Da decenni, filosofi e fisici discutono sulla possibilità che la vita esista anche in un universo non tradizionale, con un più alto (o più basso) numero di dimensioni, un cosmo ad esempio in 4D oppure in 2D. La maggior parte degli scienziati ha concluso che universi di questo genere non potrebbero ospitare la vita. L’idea è che in un mondo in più di 3D la gravità di Newton che descrive il moto potrebbe essere soggetta a particolari perturbazioni, che potrebbero impedire la formazione delle orbite dei pianeti – ad esempio della Terra intorno al Sole. Ma anche se riduciamo di un’unità le dimensioni del nostro universo sorgerebbero problemi simili (il Sistema solare non si formerebbe) e le leggi di Newton potrebbero essere messe in difficoltà.

Esistenza di un universo in 2D e presenza di vita

Il fisico Scargill ha voluto cercare di capire se effettivamente un universo in 2D non può esistere e non può supportare la presenza di vita. Nell’articolo l’autore ha considerato i due principali argomenti sostenuti dagli scienziati contrari a queste due ipotesi. Da un lato, i fisici sostengono che un universo in 2D non può esistere perché non c’è una forza gravitazionale locale in uno spazio bidimensionale. Qui non c’è la terza dimensione, ovvero la profondità, e in questo universo la gravità non funzionerebbe. Pertanto non ci sarebbero atomi e oggetti più strutturati, come i pianeti. Inoltre, in questo universo la vita sarebbe impossibile. Ma oggi Scargill l’autore prova ad aggirare questi ostacoli attraverso una complessa – e comunque solida a livello teorico, come conferma il Mit – struttura matematica.

Una complessa costruzione

Il primo punto – il problema della gravità – viene superato attraverso l’introduzione di una particolare teoria della gravità (detta puramente scalare) in questo nuovo spazio, basata su orbite intorno a sorgenti puntiformi.

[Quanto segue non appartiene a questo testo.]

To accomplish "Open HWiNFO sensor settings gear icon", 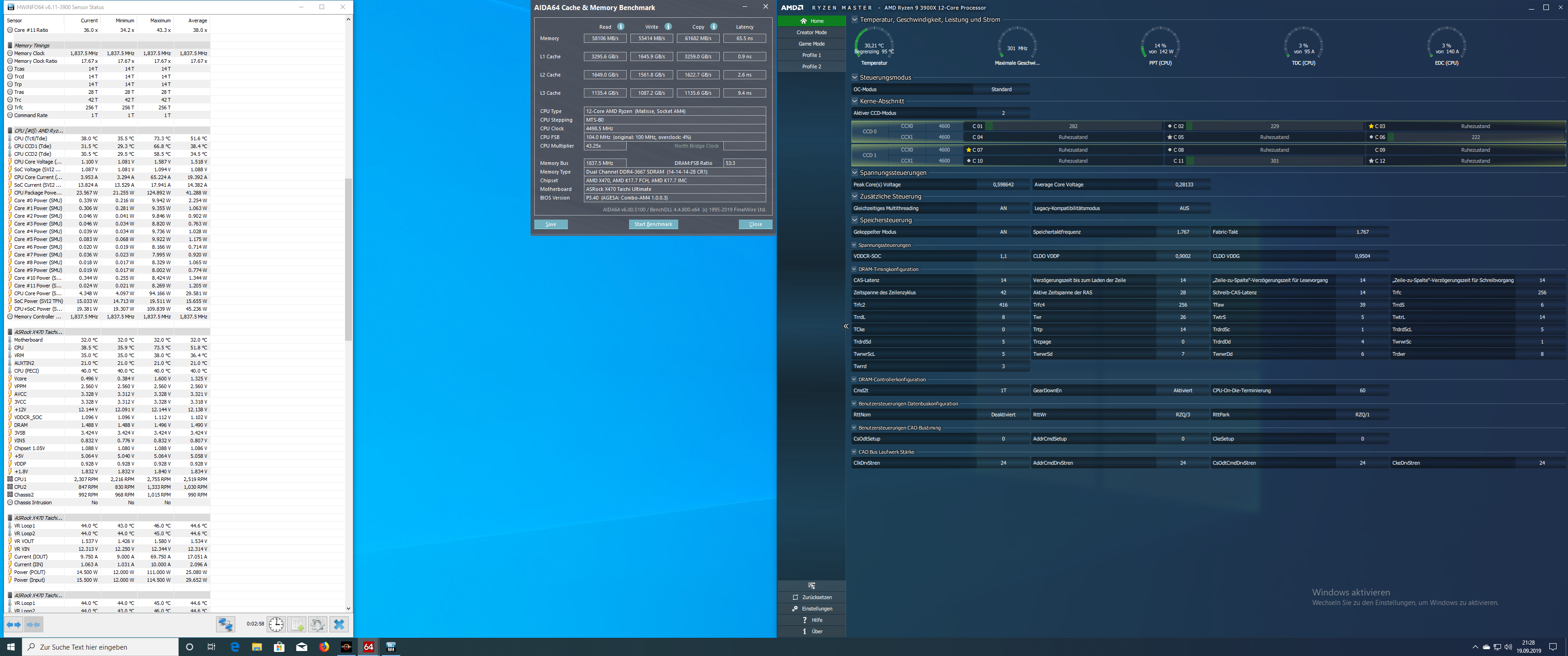I will (x=317, y=625).
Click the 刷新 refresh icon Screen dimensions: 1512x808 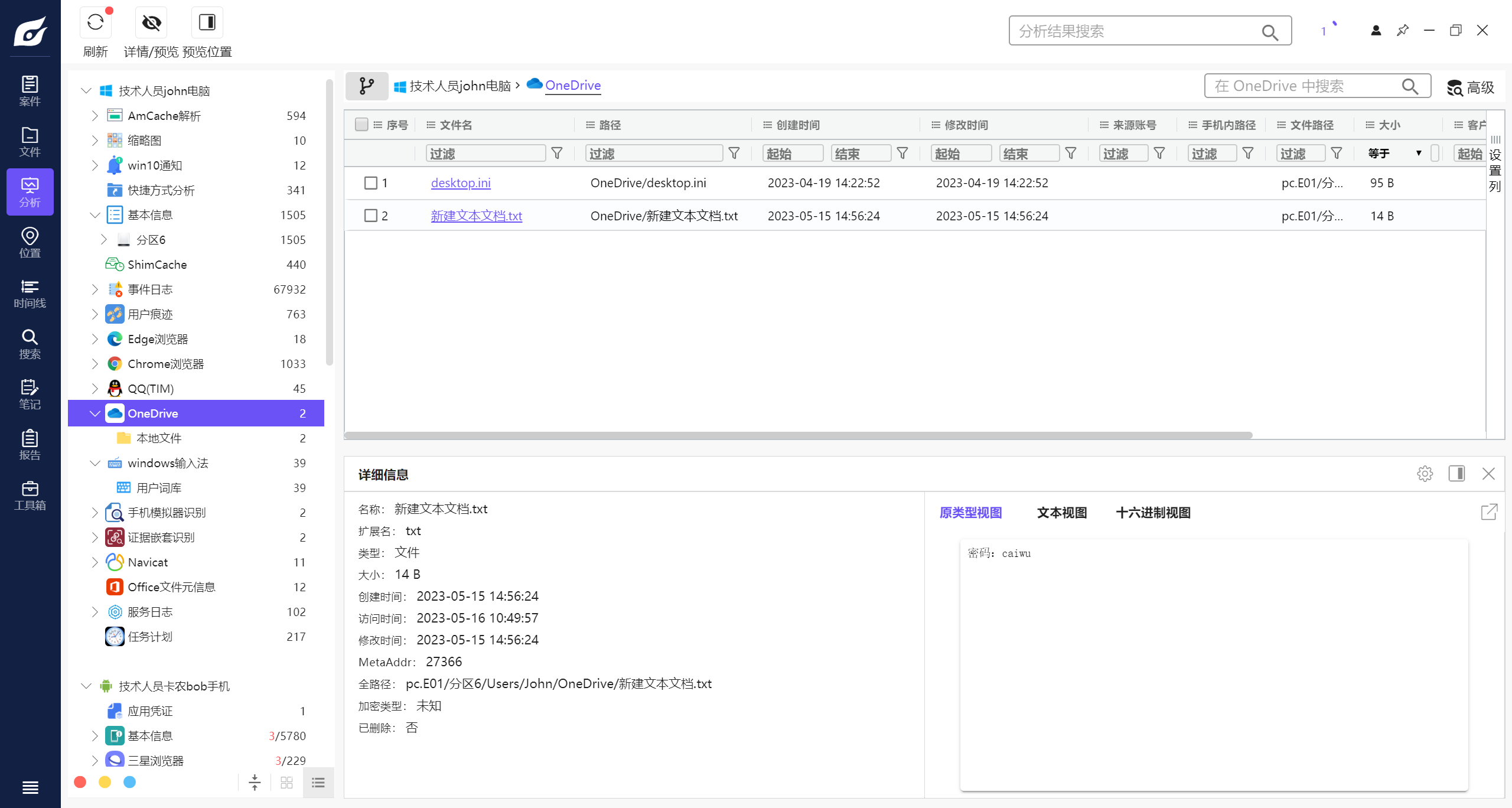[96, 22]
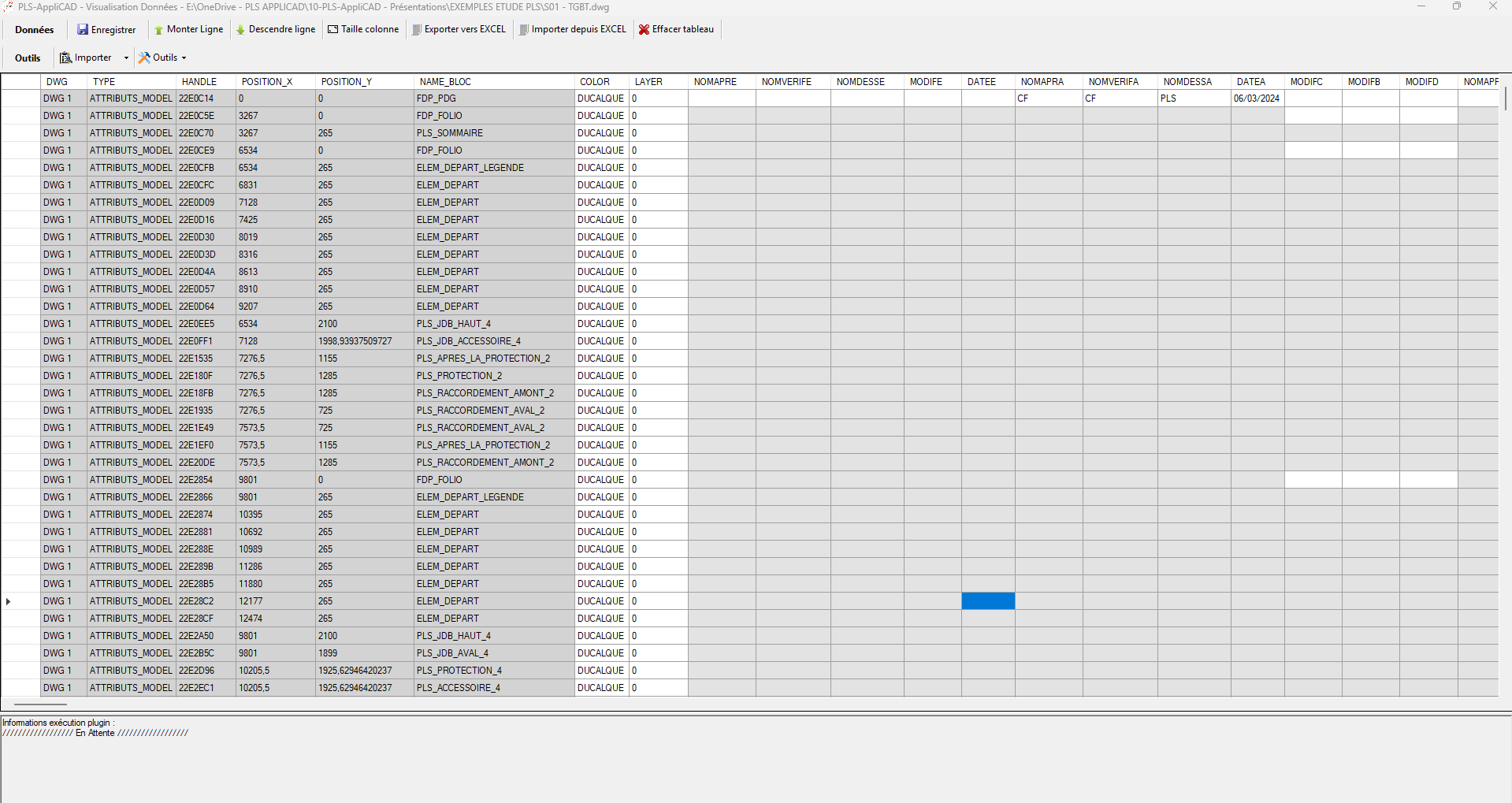Select the DATEE cell containing 06/03/2024
The image size is (1512, 803).
[1258, 98]
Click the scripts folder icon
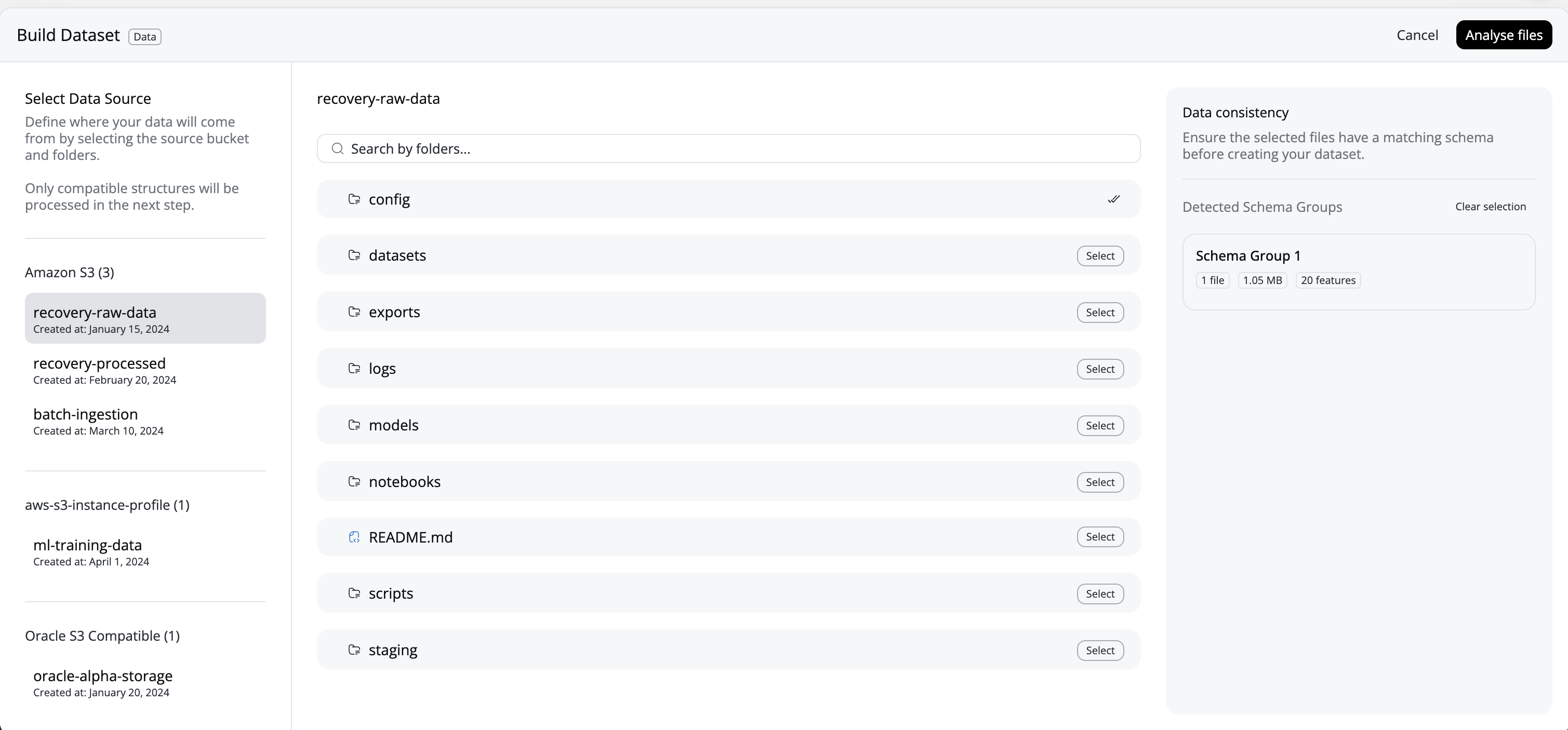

Questa teoria risponderebbe alla prima obiezione, andando a sostegno dell’esistenza di un universo in 2D. Per quanto riguarda la vita l’autore ha analizzato l’eventuale presenza di network bidimensionali che possano rappresentare reali reti neurali. Il fisico ha mostrato che esistono alcuni gruppi di grafi, particolari oggetti discreti che permettono di schematizzare situazioni e processi complessi, che ricordano l’assetto di reti neurali biologiche esistenti. In pratica, queste reti biologiche possono essere rappresentate attraverso speciali proprietà che questi oggetti possiedono. In particolare i grafi considerati dall’autore sono quelli planari, ovvero quelli raffigurabili in un piano in cui non vi sono archi che si intersecano (dunque non si tratta di strutture in 3D).

“È un risultato affascinante”, si legge sulle pagine del Mit, che però sottolinea come la presenza di un universo in 2D non significa che questo possa supportare la vita. Ma anche l’autore richiama la necessità di cautela rispetto all’ipotesi. “È necessario un lavoro aggiuntivo – sottolinea Scargill nel paper – per comparare i grafi presentati qui con le reti neurali viventi”. E il fisico rimarca come la possibilità di vita in 2D (o meglio in 2+1 dimensioni) richieda ulteriori indagini.